И только во дворе, между первым и вторым замком, какое то неуловимое дыхание эпохи возрождения; рука Юрая Турзо заботилась здесь о грации.

Меж зелени трав и цветов, вверх ведут широкие, мохом заросшие ступени. По обе стороны их - каменная балюстрада. У ее подножия - вазы на постаментах. Вверху лестницы, вытянув лапы, лежат каменные львы с безглазым взором.

А за ними - стены, галереи, лестницы и переходы, стрельчатые окна, зубцы стен, бойницы новых башен.

В одной из комнат среднего замка сохранились две картины 1800 г. с французскими надписями: "vue du chateau d'Arva". {87} Мягким цветным карандашом нарисовал художник зелень деревьев, невинную голубизну неба и реки; пастухи сидят на берегу; овцы пасутся под деревом. Но тщетно пытался он изобразить замок в мирных, палевых тонах: и сквозь идиллию мрачна серая скала - и вот уже не веселят ни ласковые краски, ни пастухи.

В серединном замке - огромные очаги, деревянные ложа с балдахинами, реставрированные столы и крепкие стулья.

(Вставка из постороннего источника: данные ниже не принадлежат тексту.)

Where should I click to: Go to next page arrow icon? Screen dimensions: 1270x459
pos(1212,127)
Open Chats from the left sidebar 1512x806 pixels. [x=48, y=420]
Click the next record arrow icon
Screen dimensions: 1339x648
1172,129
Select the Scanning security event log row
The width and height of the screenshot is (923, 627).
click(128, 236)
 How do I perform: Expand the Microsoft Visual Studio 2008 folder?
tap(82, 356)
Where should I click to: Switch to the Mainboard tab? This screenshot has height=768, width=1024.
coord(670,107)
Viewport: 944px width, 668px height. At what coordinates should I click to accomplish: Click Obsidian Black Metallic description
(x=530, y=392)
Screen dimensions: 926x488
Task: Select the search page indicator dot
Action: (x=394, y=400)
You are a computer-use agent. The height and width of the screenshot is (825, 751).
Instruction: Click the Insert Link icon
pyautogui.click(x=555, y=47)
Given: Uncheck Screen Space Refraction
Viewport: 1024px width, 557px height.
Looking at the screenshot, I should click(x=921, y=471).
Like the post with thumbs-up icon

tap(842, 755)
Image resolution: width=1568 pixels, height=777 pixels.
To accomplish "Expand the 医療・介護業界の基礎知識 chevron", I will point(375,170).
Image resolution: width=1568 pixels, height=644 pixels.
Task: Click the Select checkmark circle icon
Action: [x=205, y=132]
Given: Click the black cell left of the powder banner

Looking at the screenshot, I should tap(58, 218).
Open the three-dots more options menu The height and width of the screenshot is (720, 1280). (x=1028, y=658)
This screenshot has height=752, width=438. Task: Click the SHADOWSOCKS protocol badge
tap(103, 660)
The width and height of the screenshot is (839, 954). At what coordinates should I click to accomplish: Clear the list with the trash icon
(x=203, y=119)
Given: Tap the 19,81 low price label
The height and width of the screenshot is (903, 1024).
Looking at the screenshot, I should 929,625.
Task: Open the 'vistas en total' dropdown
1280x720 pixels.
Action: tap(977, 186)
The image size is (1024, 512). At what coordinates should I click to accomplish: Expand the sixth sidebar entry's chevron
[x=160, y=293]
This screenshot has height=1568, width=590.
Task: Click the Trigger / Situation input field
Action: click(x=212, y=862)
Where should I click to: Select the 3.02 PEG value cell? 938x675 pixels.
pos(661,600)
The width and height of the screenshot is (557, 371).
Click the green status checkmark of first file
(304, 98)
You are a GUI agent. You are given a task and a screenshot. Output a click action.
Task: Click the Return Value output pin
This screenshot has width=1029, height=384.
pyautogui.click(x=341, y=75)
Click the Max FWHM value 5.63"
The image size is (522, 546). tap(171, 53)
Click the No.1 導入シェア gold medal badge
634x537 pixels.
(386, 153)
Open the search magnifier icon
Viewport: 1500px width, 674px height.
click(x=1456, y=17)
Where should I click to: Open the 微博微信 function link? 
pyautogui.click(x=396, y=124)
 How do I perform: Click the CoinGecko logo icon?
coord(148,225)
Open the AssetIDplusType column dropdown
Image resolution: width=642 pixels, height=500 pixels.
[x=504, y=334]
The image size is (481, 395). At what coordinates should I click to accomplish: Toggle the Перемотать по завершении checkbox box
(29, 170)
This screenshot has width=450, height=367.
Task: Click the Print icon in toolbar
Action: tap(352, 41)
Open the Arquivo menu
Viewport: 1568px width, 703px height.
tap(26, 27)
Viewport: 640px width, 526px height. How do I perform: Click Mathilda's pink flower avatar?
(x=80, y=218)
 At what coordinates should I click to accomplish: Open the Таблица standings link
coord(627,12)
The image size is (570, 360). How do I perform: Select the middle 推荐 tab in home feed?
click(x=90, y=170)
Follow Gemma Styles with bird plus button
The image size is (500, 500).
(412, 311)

Через галереи, по деревянным лестницам, в пролетах четырехугольной башни - вверх - к цитадели. Вот место, где были последние ворота и подъемный мост: его подымали, когда враг врывался во двор со львами и вазами.

По неверным ступеням полчаса идти к вершине скалы. Ничего не осталось сейчас в верхнем замке. Только ветер гуляет в оконных впадинах, в зияниях бойниц и дверей, птицы летают между стропил, всюду леса и балки, и в закатный час - эти срывы, пропасти и колодцы, эти обнаженные стены и кирпичные арки - точно грандиозная театральная декорация из пьесы о гибели города циклопов.

Узкий балкончик ведет вокруг башни. Он весь дрожит и трясется от шагов. Посмотришь вниз - пустота, и где то очень далеко упирается скала в берег - и движется, сверкая, река. Закатывается солнце, безлюдные и сказочные леса зубцами невиданных крепостей замыкают горизонт, темнеющие поля бегут к холмам, светлеет, пропадает, победно расширяется извилистый путь Оравы.

Когда я уходил из села - там пели свадебные песни.